» **Work to be completed**
For the listing below, the answer is an exact retyping of the lines from the one with "illuminazione interna (312, 112)" through the one with "Privacy policy", both included, without pictures.

» **Records provided**
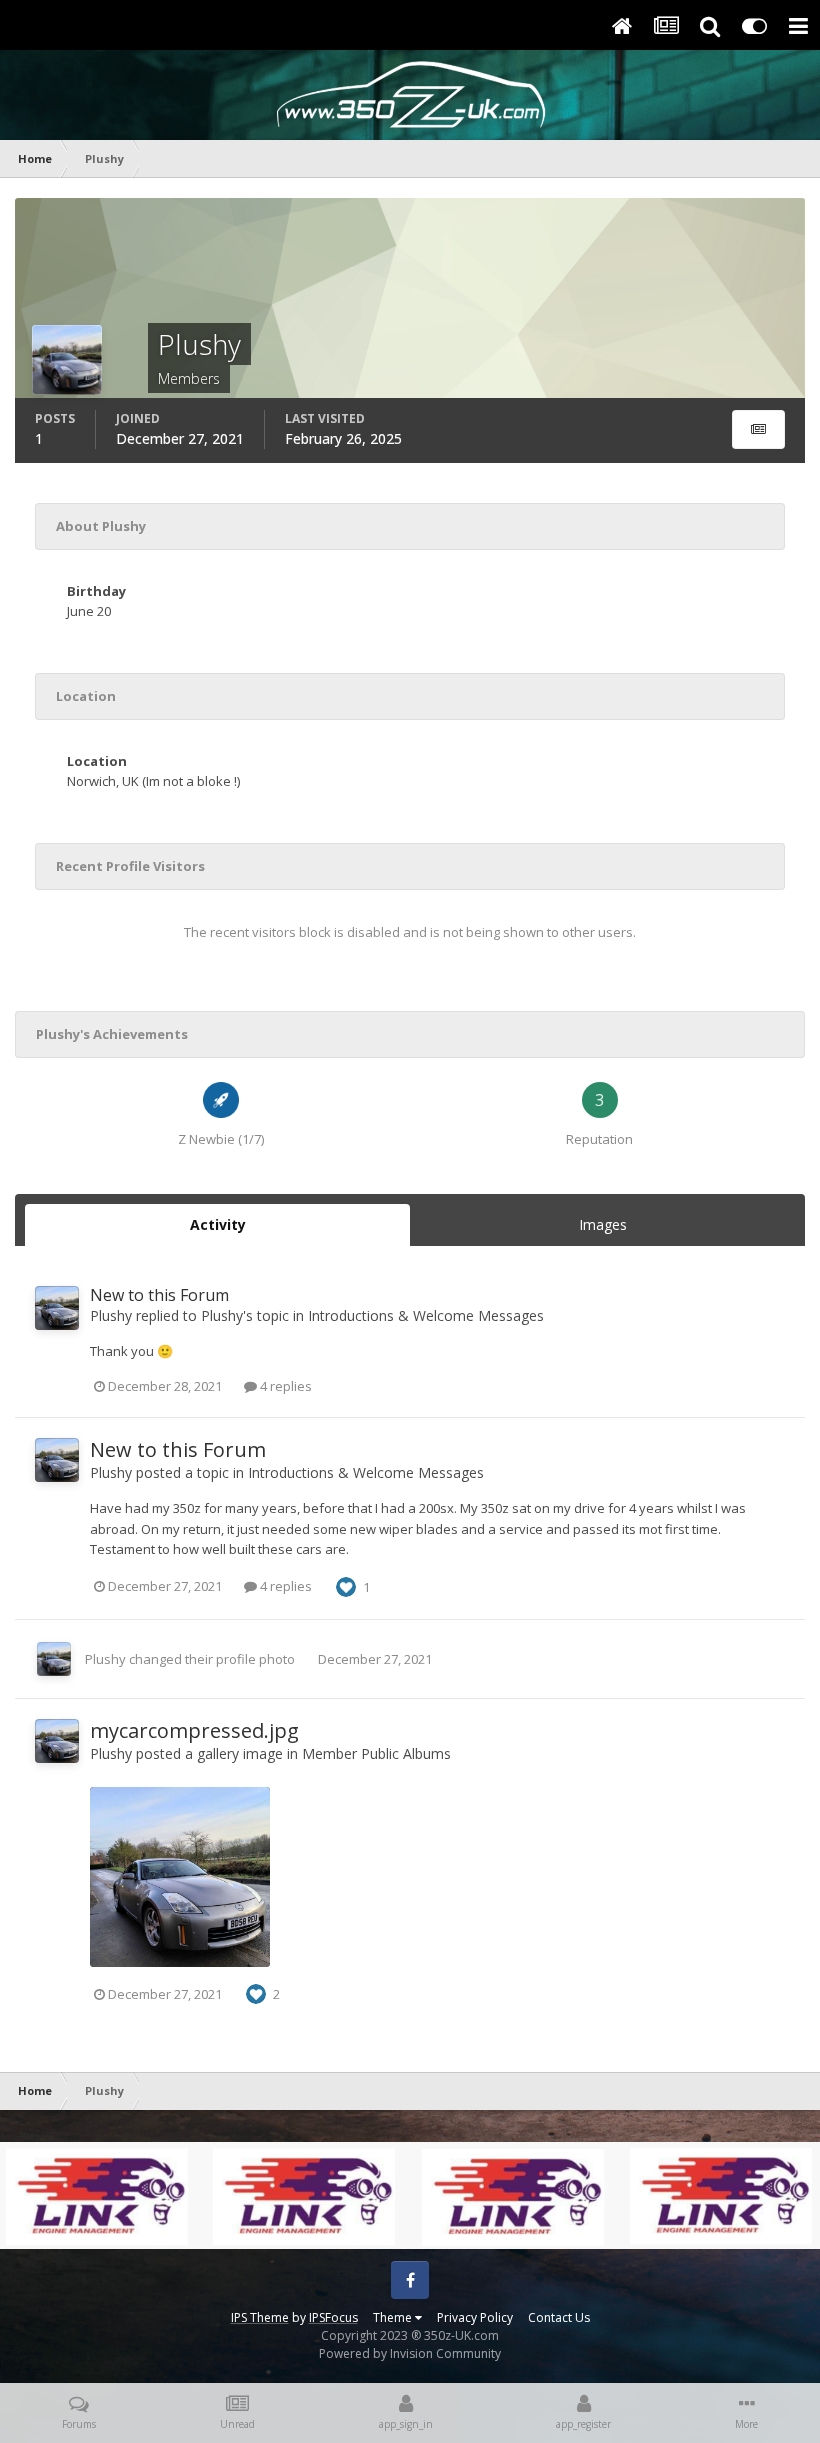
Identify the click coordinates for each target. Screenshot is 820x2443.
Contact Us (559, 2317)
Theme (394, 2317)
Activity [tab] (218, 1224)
* * *
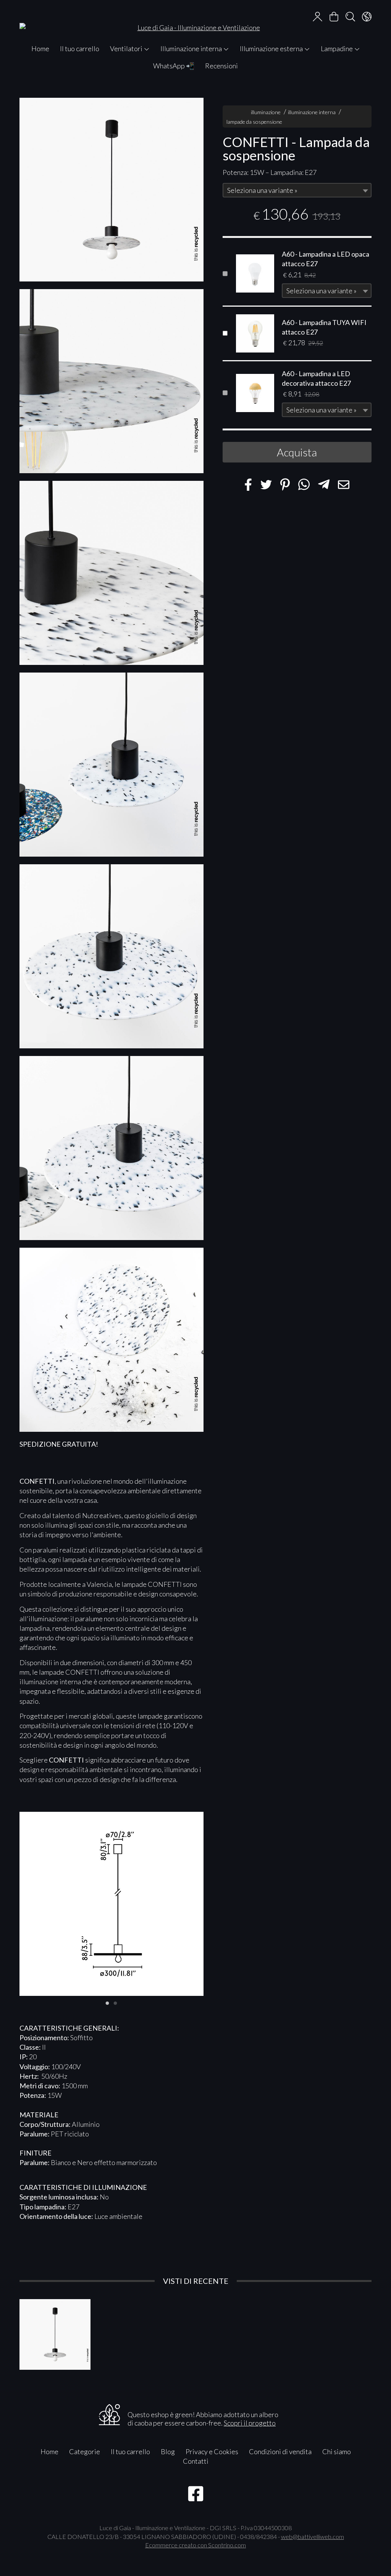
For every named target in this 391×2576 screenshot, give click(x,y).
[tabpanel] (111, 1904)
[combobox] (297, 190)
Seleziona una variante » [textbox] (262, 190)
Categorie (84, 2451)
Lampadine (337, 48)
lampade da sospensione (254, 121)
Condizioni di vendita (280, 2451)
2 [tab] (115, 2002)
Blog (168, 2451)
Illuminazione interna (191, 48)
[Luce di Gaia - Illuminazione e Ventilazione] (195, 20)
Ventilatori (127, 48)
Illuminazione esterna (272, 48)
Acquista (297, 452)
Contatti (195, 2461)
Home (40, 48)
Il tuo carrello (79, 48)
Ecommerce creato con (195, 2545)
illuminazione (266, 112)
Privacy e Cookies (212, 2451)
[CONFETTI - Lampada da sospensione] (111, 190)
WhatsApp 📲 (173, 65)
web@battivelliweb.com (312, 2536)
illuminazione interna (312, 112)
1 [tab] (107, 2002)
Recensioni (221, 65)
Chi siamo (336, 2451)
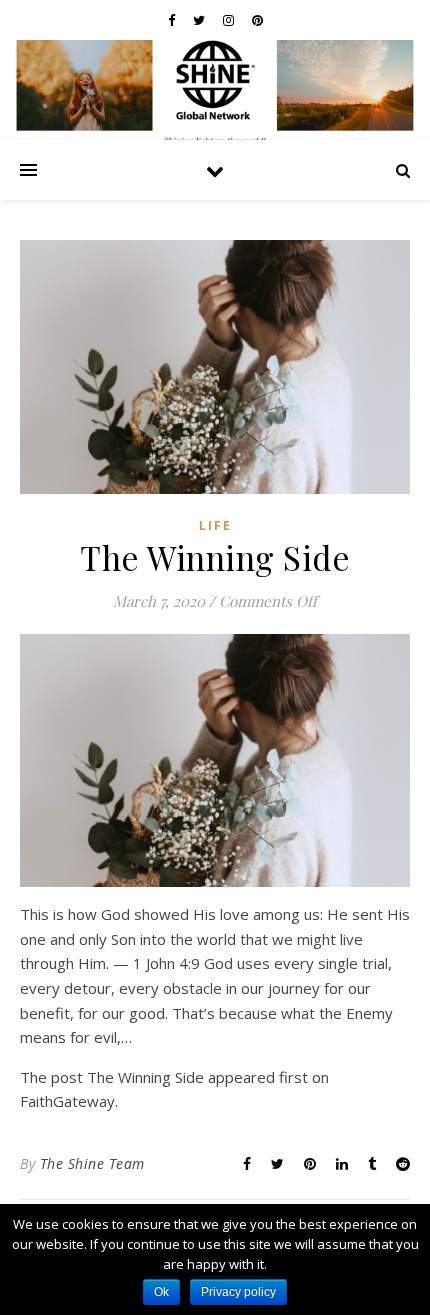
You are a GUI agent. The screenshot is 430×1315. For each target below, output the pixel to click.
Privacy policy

» **Task output**
illuminazione interna (312, 112)
1 [tab] (107, 2002)
Recensioni (221, 65)
Chi siamo (336, 2451)
You are a GUI agent. The screenshot is 430×1315. For each target below, output the pixel to click.
Privacy policy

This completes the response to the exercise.